On Tuesday, March 19, the Economic Development Committee met in Keene City Hall. According to the city of Keene’s official website, this committee works, “To take an inventory of economic development and redevelopment efforts happening in Keene and the Monadnock region with the intent of identifying potential opportunities for collaboration.” This meeting is of significance to Keene State College because potential collaboration between KSC, the city and local community colleges was discussed.

The topic of discussion for the meeting was workforce development training and education. Provost and Vice President for academic affairs at Franklin Pierce University James DuMond spoke about how FPU can help better support the workforce and the community in the Monadnock region. “We reach out as much as we can. We sponsor Radically Rural and the Trendsetter’s Awards,” DuMond said. “This is something we really believe in, giving back to the community as much as we can.”

One issue of importance for FPU is student retention and keeping graduates in the Monadnock region upon finishing college here. This is also a topic of relevance for KSC officials right now, and one of the reasons the campus climate survey is done.

“We are highly invested in seeing students stay in this region,” DuMond said. “If we have been successful in attracting them to our institution first, we really want to see them have these internship opportunities and to become part of the workforce in this region.”

Keene City Manager Elizabeth Dragon discussed a meeting she had with Keene mayor Kendall Lane and with FPU President Kim Mooney about how to connect college students in the region with local employers. “The possibility of some sort of event, like a workforce connect event, where students would be invited through maybe some sort of application to participate and then we could match them up with employers,” Dragon said.

A representative for the Cheshire Career Center in Keene was also present at the meeting. The career center serves 927 children, mostly Keene High School students.

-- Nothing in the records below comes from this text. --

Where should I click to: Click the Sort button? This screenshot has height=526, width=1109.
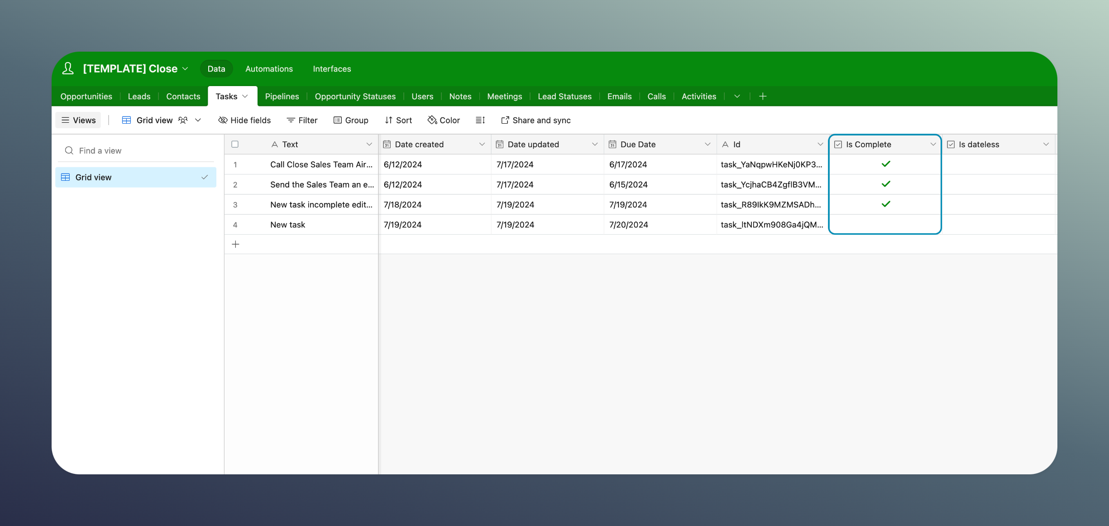pyautogui.click(x=398, y=120)
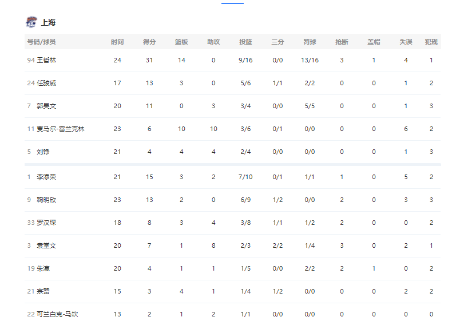Click the 号码/球员 column header

coord(41,42)
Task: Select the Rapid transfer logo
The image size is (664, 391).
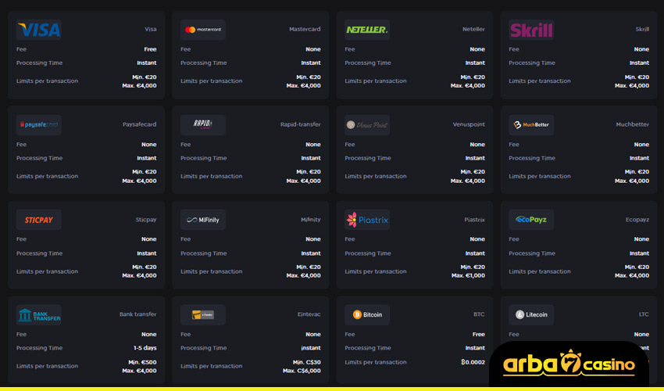Action: (202, 125)
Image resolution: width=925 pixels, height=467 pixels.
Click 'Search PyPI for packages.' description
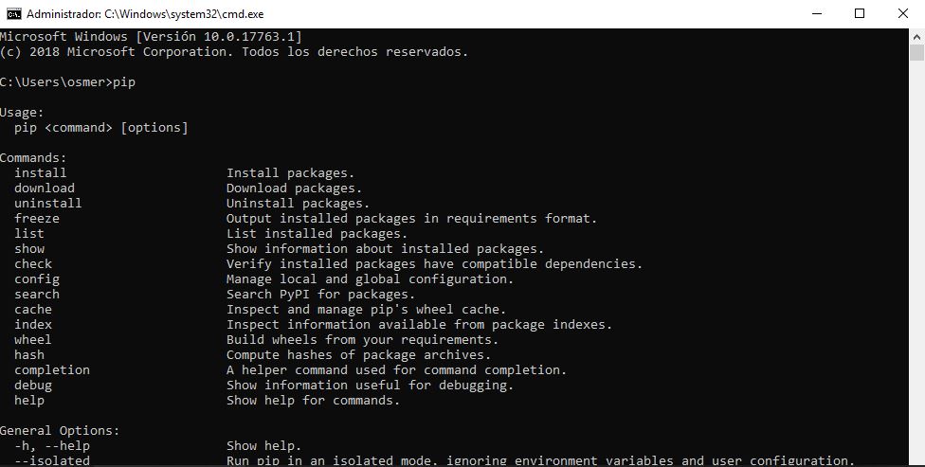click(321, 294)
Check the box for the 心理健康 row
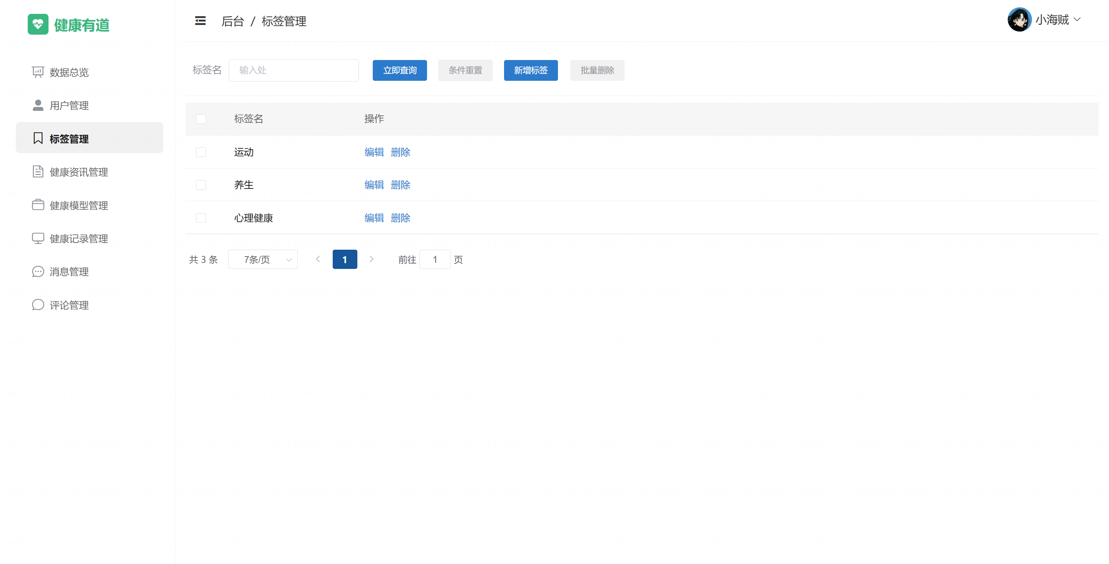 pos(201,218)
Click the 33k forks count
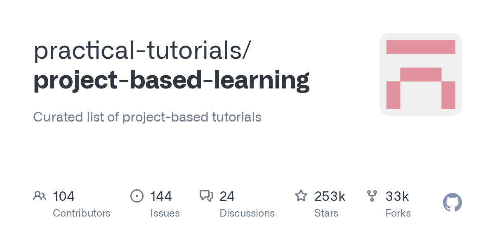Viewport: 495px width, 248px height. coord(397,196)
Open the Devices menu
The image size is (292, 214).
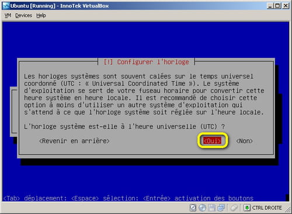coord(23,15)
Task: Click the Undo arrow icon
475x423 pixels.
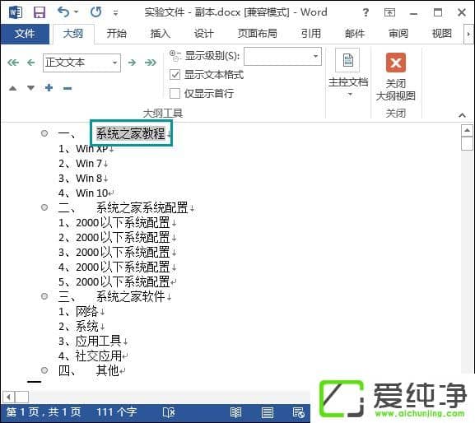Action: 64,12
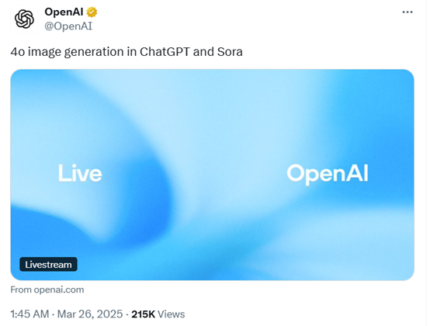Click the 4o text starting the tweet
This screenshot has height=326, width=430.
point(18,52)
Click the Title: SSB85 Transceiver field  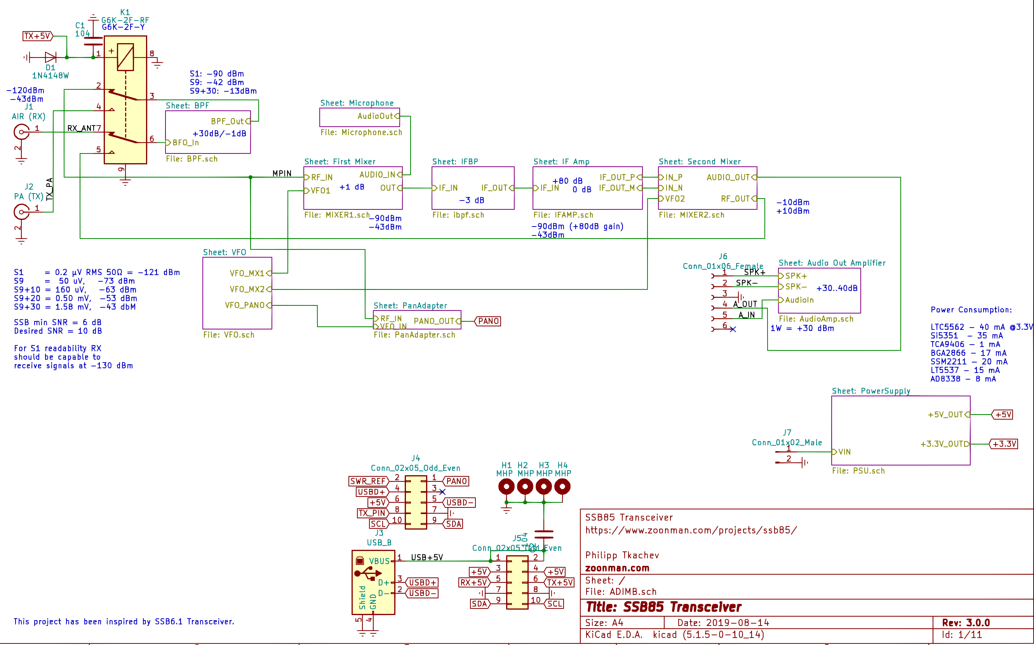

They help students gain advanced job skills and various certifications in multiple lines of work, like business, automotive and culinary arts. The Cheshire Career Center is in the beginning stages of working with KSC to create a program that helps prepare these students for college. It is early in the process however, so there is no further information at this time.

Coordinator of Workforce and Community Education at River Valley Community College in Claremont Dan Osborn spoke at the meeting about multiple issues facing RVCC and what the school is doing to move forward and collaborate with Keene and KSC. KSC President Melinda Treadwell spoke at the last Economic Development Committee meeting about future partnerships with community colleges to help make transfers simpler going forward.

“That, we hope, is a step in the right direction to increasing partnerships and college credit transfer and degree transfer between us and Keene State,” Osborn said. “It will help to get kids who otherwise may not see the financial pathway to a four-year degree. Now, if they can take classes both at River Valley and at a four-year school at the same time, is nothing but a win-win for everybody.”

The Economic Development Committee meets on the third Tuesday of every month on the second floor of Keene City Hall.